Meredith Moore is the Founder & CEO of Artisan Financial Strategies LLC. She is fascinated by the interplay between gender, money and power.
Most people are doing what they’re supposed to do. They’re saving, investing, building businesses or accumulating company stock. From the outside, it looks like progress.
But there’s a reason many high performers don’t go much deeper than that. It’s easier to focus on the quantitative side of money—the numbers, the returns, the technical decisions. What’s harder is stepping back and asking a different question: What is all of this actually for?
That question forces something most people avoid. It requires thinking about what comes next. And for many, that brings up a deeper issue. Their identity has been tied so closely to their role, their title or the business they’ve built that it’s difficult to separate who they are from what they do. So instead of defining the future, they stay focused on the numbers.
Why The Default Strategy Is Doing Without Direction
The traditional approach to money is straightforward: Earn more, save more, invest consistently. For business owners, it’s grow the business, increase revenue and build enterprise value.
But in both cases, there’s a common gap. There is no clearly defined future state.
We use words like “retirement” or “exit” but rarely take the time to articulate what life actually looks like beyond them. As a result, the behavior becomes automatic. People save without knowing what they’re solving for and grow without knowing what they’re building toward.
There’s no clarity on what that future lifestyle costs, no understanding of how income may evolve and no real plan for how time will be spent. Over time, that creates a disconnect. You can have significant assets and still feel unprepared because the numbers were never tied to a clear vision.
What’s Next?: The Question Most People Avoid
For many professionals and business owners, the next chapter is not about stopping. It’s about shifting.
That shift often includes consulting, board roles, starting or investing in something new or spending more intentional time with family. But those outcomes don’t happen by accident. They require forethought.
If you want to sit on boards, you may need experience or training well before you step away from your primary role. If you plan to exit a business, the question is not just valuation. It’s what your life looks like the day after.
Too often, that question gets deferred. And when it does, the transition becomes reactive instead of intentional.
How To Define The Life First
Most financial decisions are made in reverse. People start with the money—how much they’re saving, how their investments are performing and how to reduce taxes.

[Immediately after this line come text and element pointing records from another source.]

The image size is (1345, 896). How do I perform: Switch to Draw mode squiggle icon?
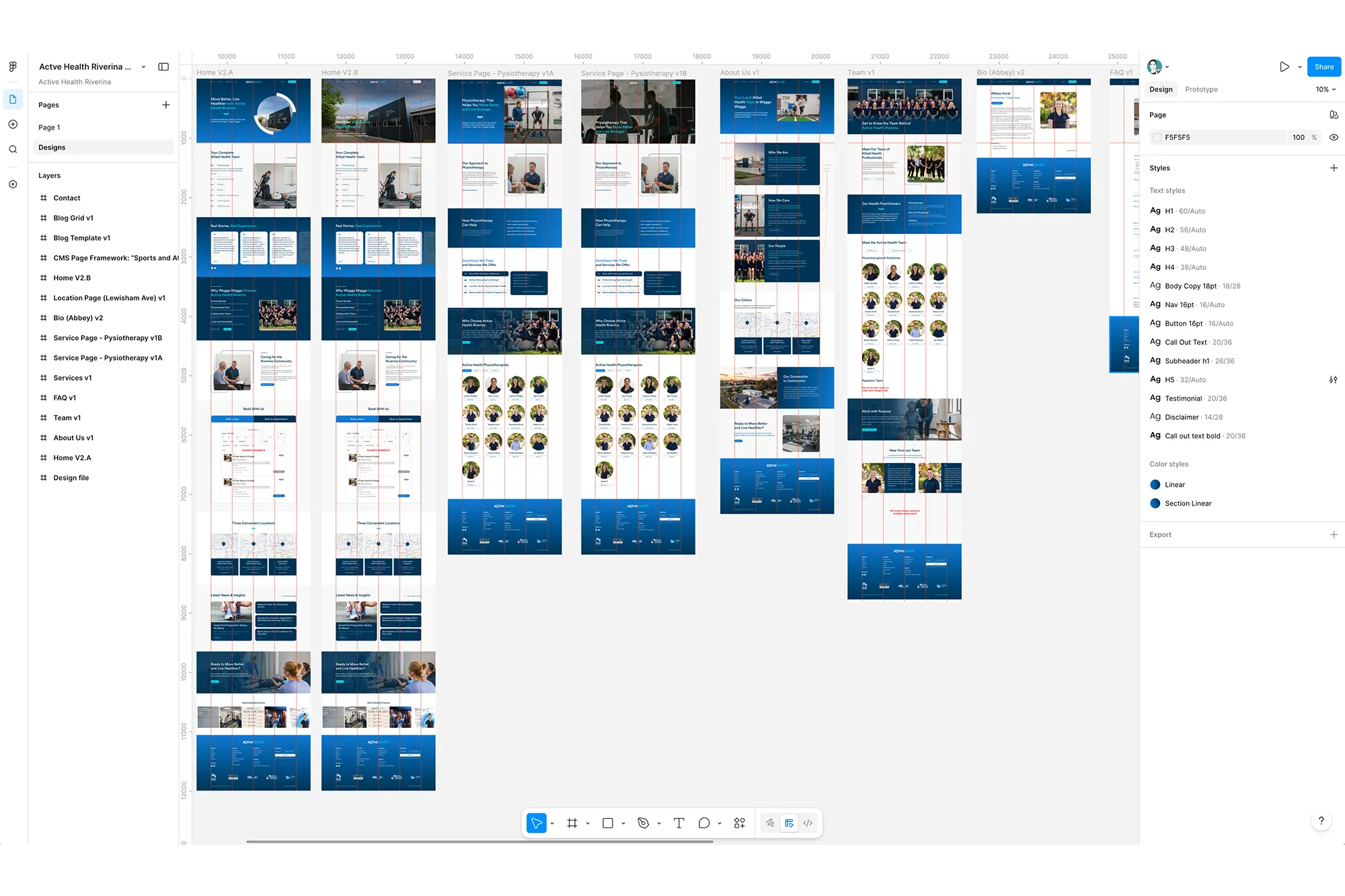click(770, 823)

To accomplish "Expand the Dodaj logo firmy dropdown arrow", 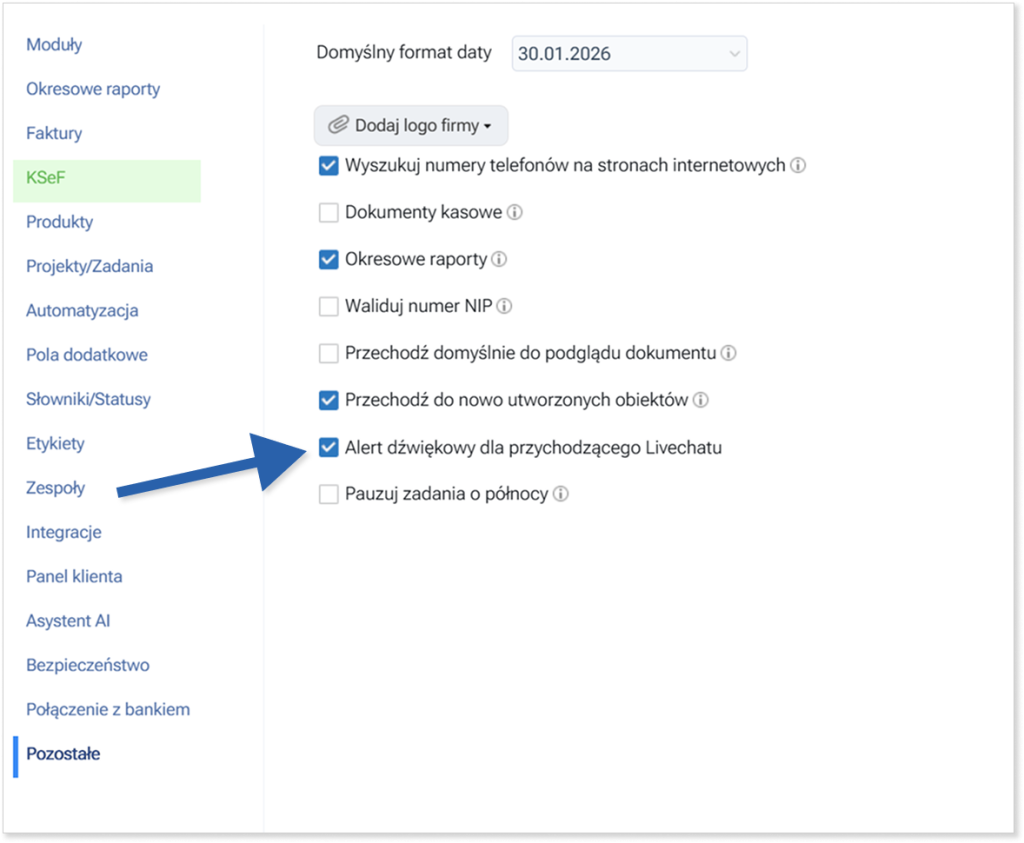I will (x=487, y=127).
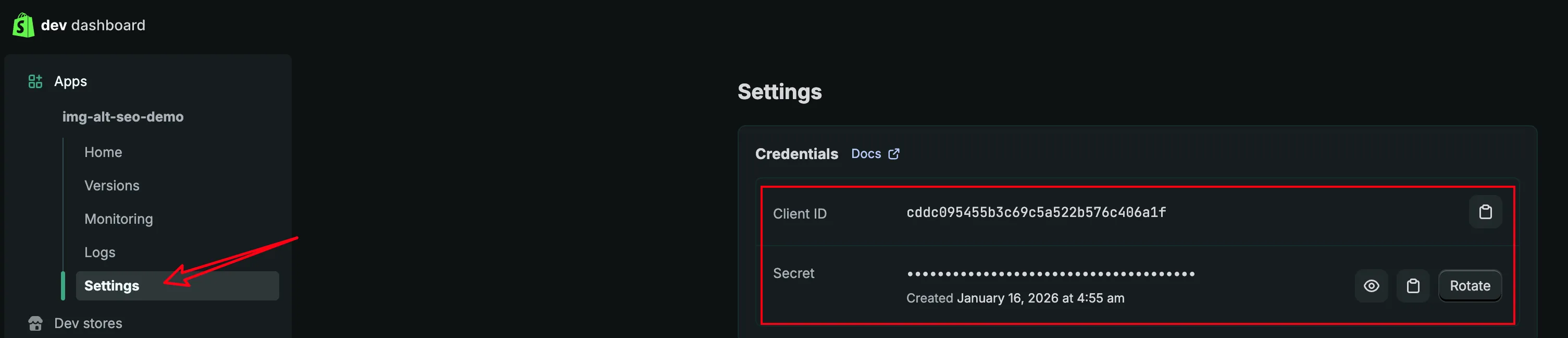Expand the img-alt-seo-demo app section
Viewport: 1568px width, 338px height.
(123, 116)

But if you don’t define the life, the money has nothing to solve for.
A better starting point is clarity. What does your next chapter actually look like? How are you spending your time? What are you working on, if anything?
From there, the filter becomes simple: Who do I need to become to do this well?
The Filter: Who Do I Need To Become?
This is where the conversation shifts away from numbers and toward capability.
If your next chapter requires a different version of you, that work starts now. It raises more practical questions. What skills do you need to build? Who do you need to be around? What environments do you need access to?
If your future includes board work, you may need governance experience. If it includes business ownership or investing, you need exposure to how deals work. If it includes more flexibility, you need to understand whether your current decisions support that.
This is not abstract. It directly informs how you spend your time, where you focus your attention and how you deploy capital.
Where Risk Actually Fits In
Once the vision is clear, the financial decisions take on a different role—not just growth, but durability.
Because progress can be undone.
You can be worth $100 million and it does not matter if everything is exposed. A lawsuit, a liability issue or a single event can put everything you’ve built at risk. Many people assume their wealth alone protects them. It doesn’t.
We are all one situation away from needing protection that actually works.
The same applies to taxes. Most people focus on return, but what matters is what you keep. Return after taxes is what builds wealth over time.
And then there’s fragmentation. When investment decisions, tax planning, legal work and business strategy are handled separately, inefficiencies build quietly in the background.
The Real Goal
The goal of financial planning isn’t just to accumulate more. It’s to build something that supports the life you actually want to live.
And that starts by defining the life first.